In the article on the coronavirus shutdown, for how many days has the IRS waived fees and interest on tax payment deferments?

Excerpted text -
----
Efforts to contain the coronavirus pandemic have erupted into a disastrous and panicked shutdown of the economy by Western governments. The term “Marshall Law” (correct spelling: “Martial Law”) trended on Twitter last weekend. While many scoffed at this characterization of coronavirus containment efforts, it’s not entirely off base.
In New York City, police can arrest bar and restaurant owners if they remain open. That’s to stay compliant with the mayor’s strict executive order to lock down the city:
“Patrons and operators who do not comply with the executive order could face a disorderly conduct summons and, in more severe cases, arrest for not complying, according to an advisory to NYPD.”
These measures to contain coronavirus are a chilling echo after the last century’s police state edicts throughout the world. Many of them were also ostensibly for the public welfare, and a response to emergencies of the time. It’s almost sure that these strange exercises will not wreak the level of carnage that 20th Century authoritarianism did. But there’s no doubt coronavirus, and the reaction to it has deeply wrinkled the economy and fabric of society.
The economic disruption from the coronavirus containment orders is so severe; the Federal Reserve slashed interest rates to zero last weekend. Then stepped up money market injections with $1.5 trillion to pump, and will even move into purchasing municipal bonds.
Meanwhile, politicians Left and Right, from US Senator Kamala Harris (D-CA) to the Trump Administration, are calling for Andrew Yang-style disbursements of public funds to all American citizens. It looks like there will be $1000 checks going out to everyone soon. The US Internal Revenue Service (IRS), for now, has waived all fees and interest on tax payment deferments for up to 90 days.
Still, if the coronavirus’ direct impact on public health is not as bad as feared, it could mitigate some of the damage. And a return to normalcy might be swift and relatively seamless. The world’s people and economy are more resilient and resourceful than ever in the 21st century. The world’s finances could bounce back quickly. This would be an ideal scenario.
The following topics are probably the crucial two conditions that need to be met for this financial crisis to start showing signs of recovery.
----
Dataset excerpts -
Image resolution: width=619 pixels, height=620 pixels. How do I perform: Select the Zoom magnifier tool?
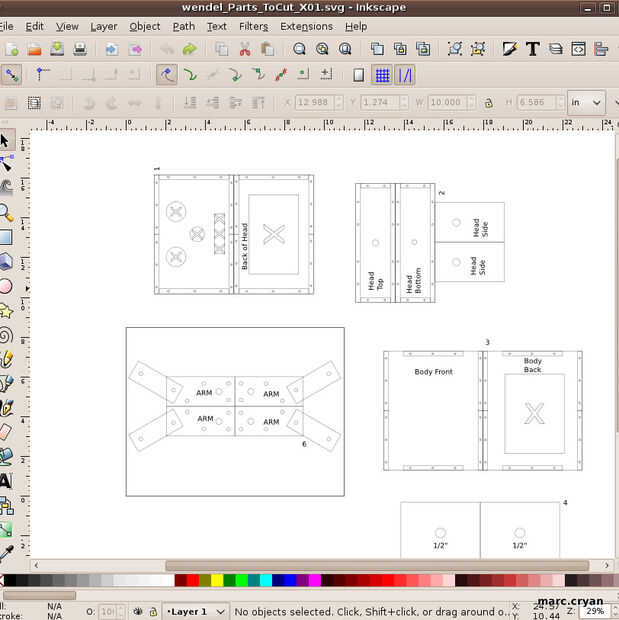[6, 212]
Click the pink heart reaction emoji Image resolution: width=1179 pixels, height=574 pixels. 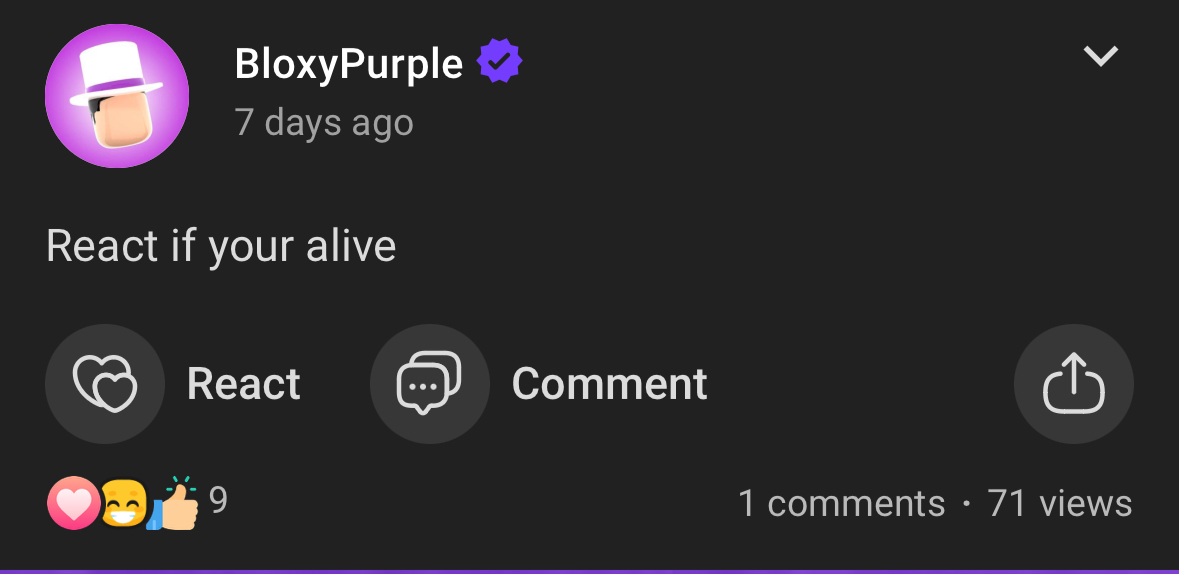pyautogui.click(x=73, y=503)
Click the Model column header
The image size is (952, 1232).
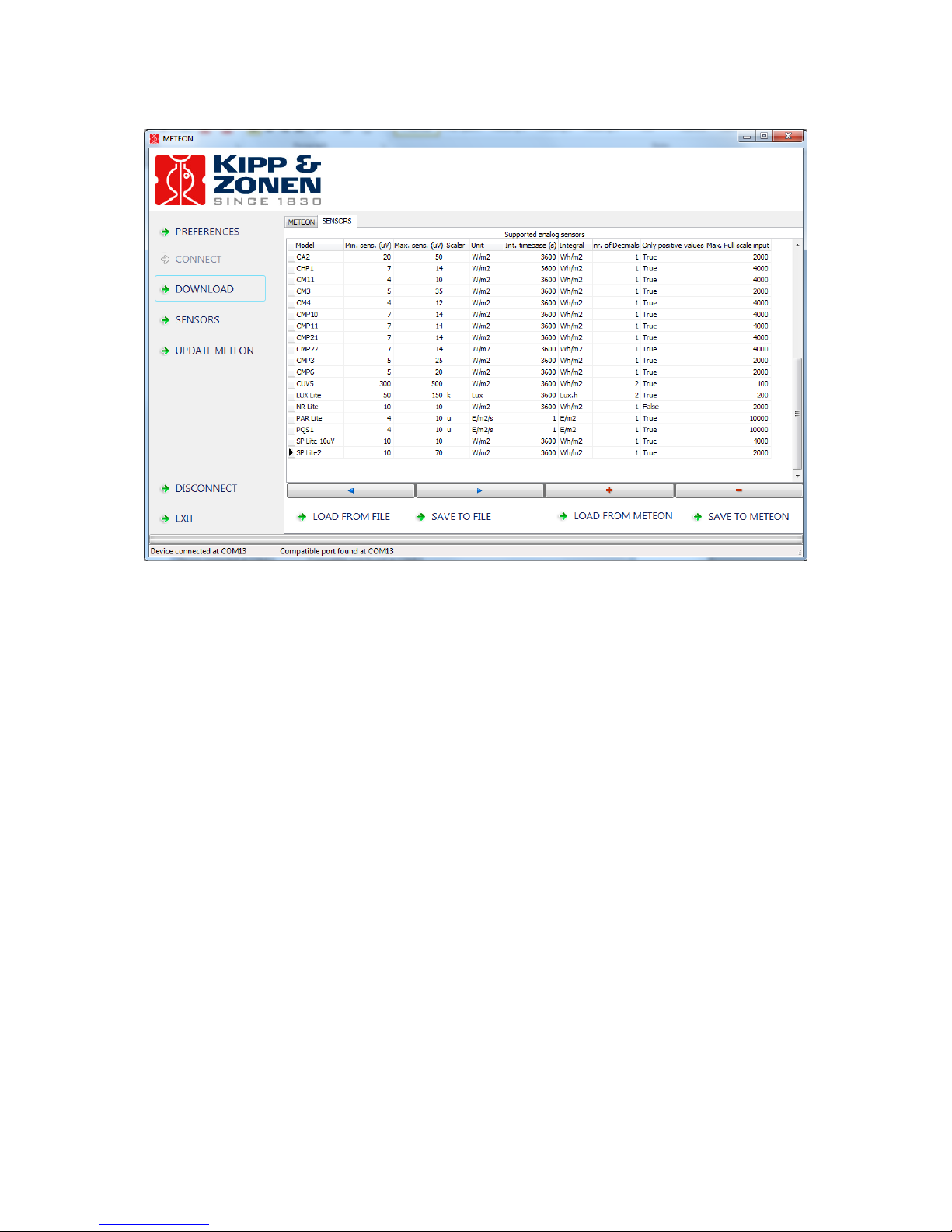pyautogui.click(x=305, y=246)
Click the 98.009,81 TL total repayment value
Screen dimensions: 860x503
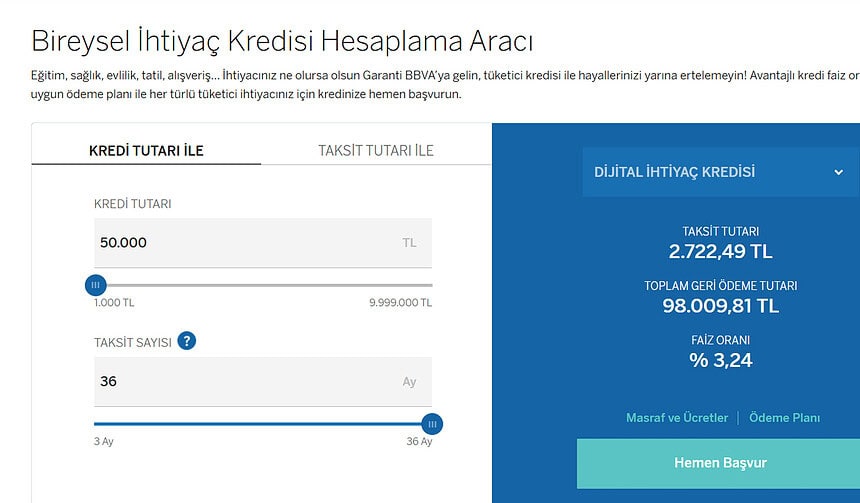[x=720, y=306]
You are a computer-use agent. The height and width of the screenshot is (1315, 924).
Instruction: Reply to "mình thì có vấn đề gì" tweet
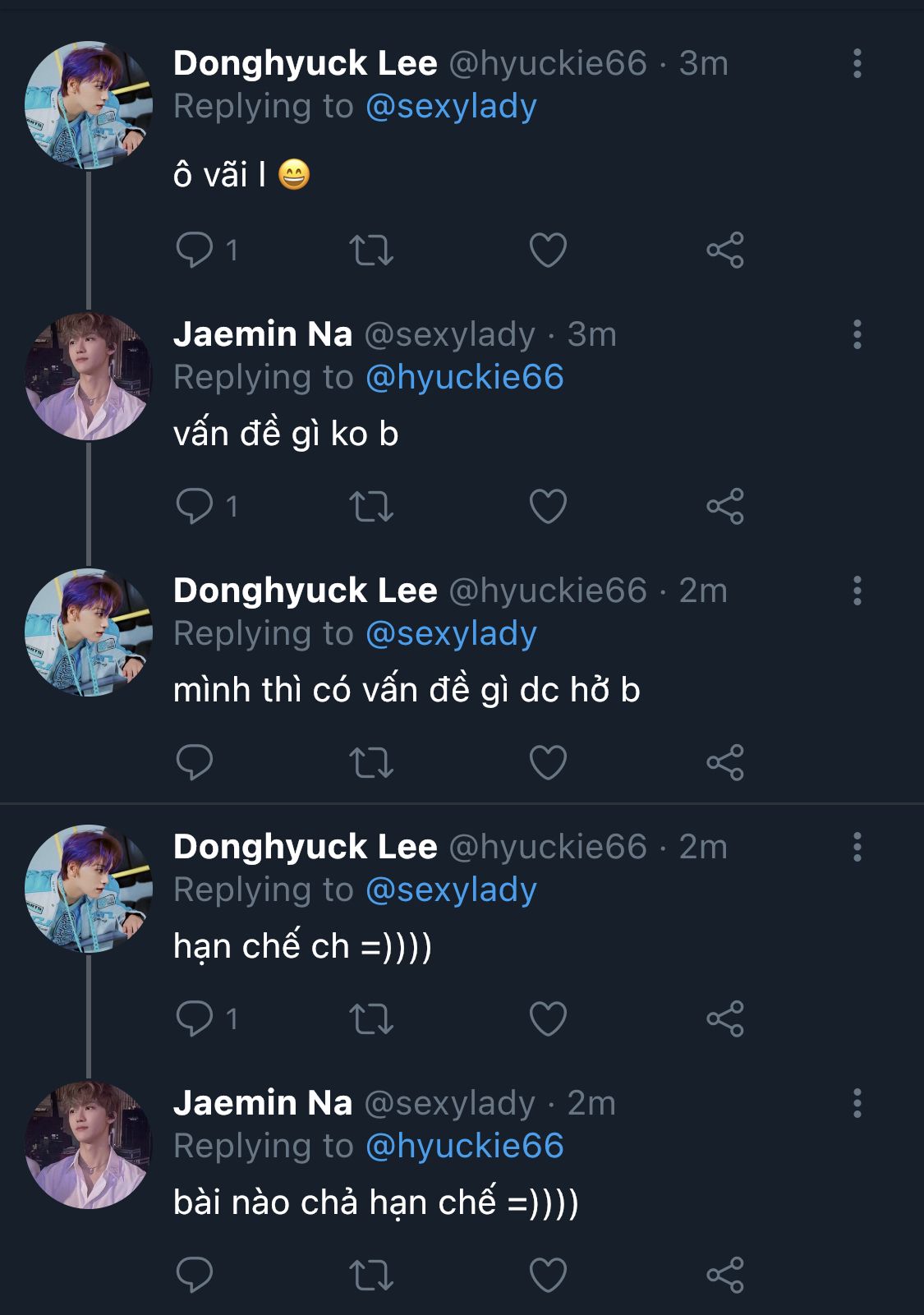point(195,762)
----
Reply to the task - Up to 90 days.